Lipid lowering with statin therapy is effective in lowering stroke risk in patients with CKD 3–4.[26] This was demonstrated in the Study of Heart and Renal Protection (SHARP) study. However, in a subgroup analysis of dialysis patients enrolled in SHARP as well as other RCT's statin therapy [27] did not have any significant effect in reducing stroke risk. The rationale therefore for use of statins as prophylactic agents remains a matter of debate.
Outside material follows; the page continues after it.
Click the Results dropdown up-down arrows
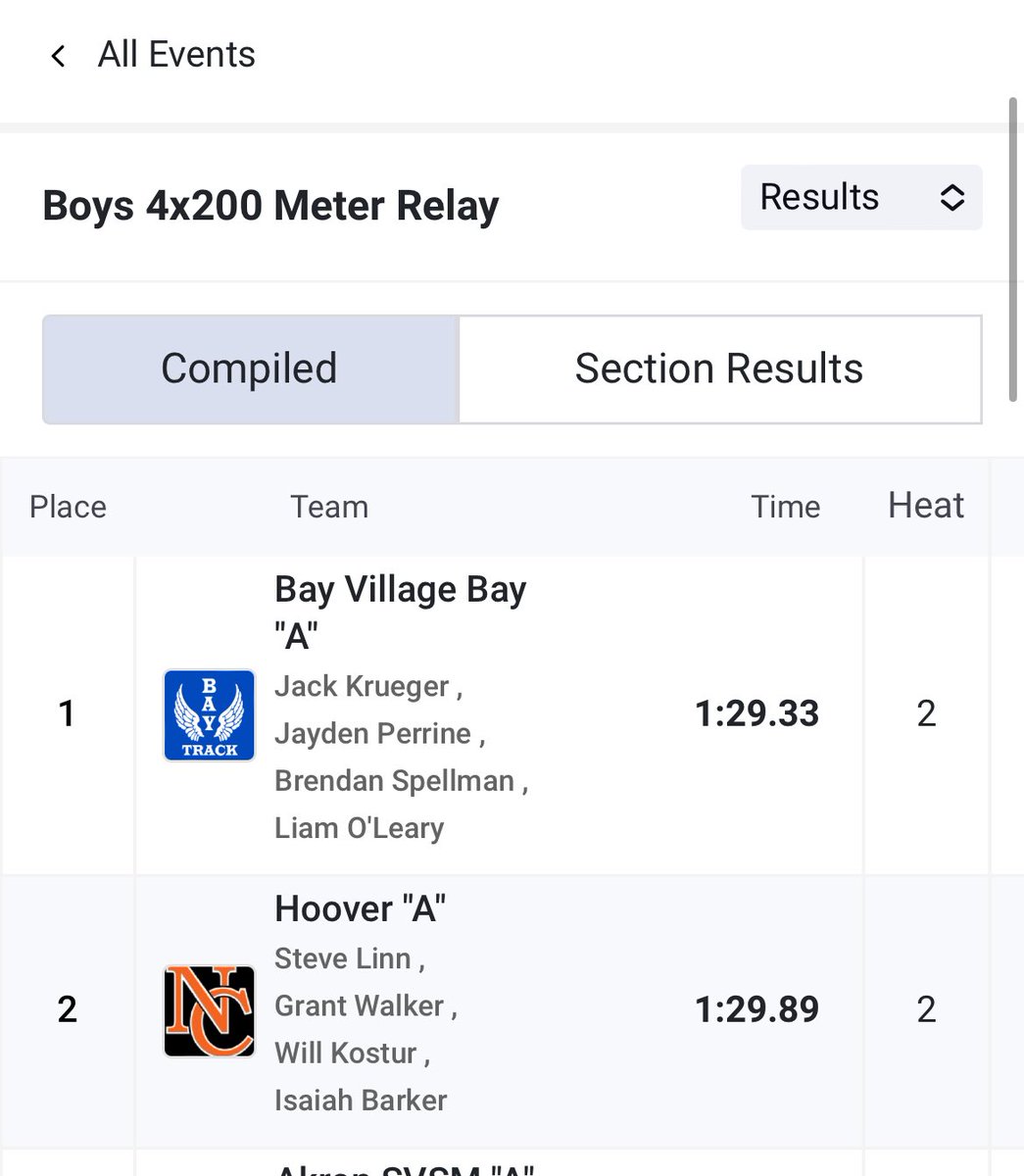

Anemia has been shown to substantially increase the risk of stroke associated with CKD.[28] Both the Correction of Anemia with Epoetin Alfa in CKD (CHOIR)[29] and A Trial of Darbepoeitin Alfa in Type-2 Diabetes and CKD (TREAT)[30] study have shown that hemoglobin targets >13.0 g/dl using higher doses of erythropoietin was associated with greater risk of MI, stroke or congestive cardiac failure. This may be because of the small BP increase noted with erythropoietin, lessened bleeding when hematocrit is raised, and hence a higher thrombotic tendency, increased blood viscosity. Potential carotid endarterectomy is recommended for patients with symptomatic, high grade (>70%) carotid stenosis to reduce subsequent stroke risk. In CKD Stage 3 patients, endarterectomy reduced the risk of stroke by 82% at 2 years.[28] In this study, patients with CKD had similar rates of perioperative mortality but higher rates of cardiac events. Similar data in HD patients are not available and the long term benefits of this procedure in ESRD patients are less clear.

Stroke Risk after Kidney Transplantation

Kidney transplantation is the preferred treatment for patients with ESRD. Graft survival has increased considerably over the last decades due to the improvements in patient care, newer immunosuppressive strategies and posttransplant surveillance. Nevertheless, cardiovascular problems remain an important factor for morbidity and mortality after kidney transplantation and contribute to problem of death with functioning graft. In contrast to stroke, which has been widely reported in chronic dialysis patients, reports on cerebrovascular outcomes in kidney transplant recipients are scarce. Oliveras et al.[31] reported a stroke prevalence rate of 7.9% over a 10-year period in 403 transplant patients. Hemorrhagic stroke was reported in 36.84% of stroke patients and older age, diabetes, and peripheral vascular disease were predictive factors. Other studies [3233] have also looked at predictive risk factors and the presence of AF, diabetes, duration of pretransplant dialysis, acute rejection, and pretransplant history of stroke were found to be significant risk factors. Beyond their ability to detect severely co-morbid patients, pretransplant screening tests such as carotid ultrasound and echocardiography were not able to identify renal transplant candidates at risk for stroke after renal transplantation. Further research is warranted to allow better risk stratification and facilitate clinical trials for risk attenuation of stroke after a kidney transplant.

Conclusions

The occurrence of stroke in CKD patients, especially the manifold increased risk in ESRD patients is an expression of increased and accelerated atherosclerosis in this group. However, in comparison to cardiac disease, this has been relatively understudied. It is therefore important to understand the risks as well as benefits of established therapy for stroke management and prevention and apply them judiciously in all stages of CKD. The need of the hour are well-designed randomized controlled trials in CKD/ESRD and postrenal transplant patients that can address and provide answers to important questions in this vulnerable group.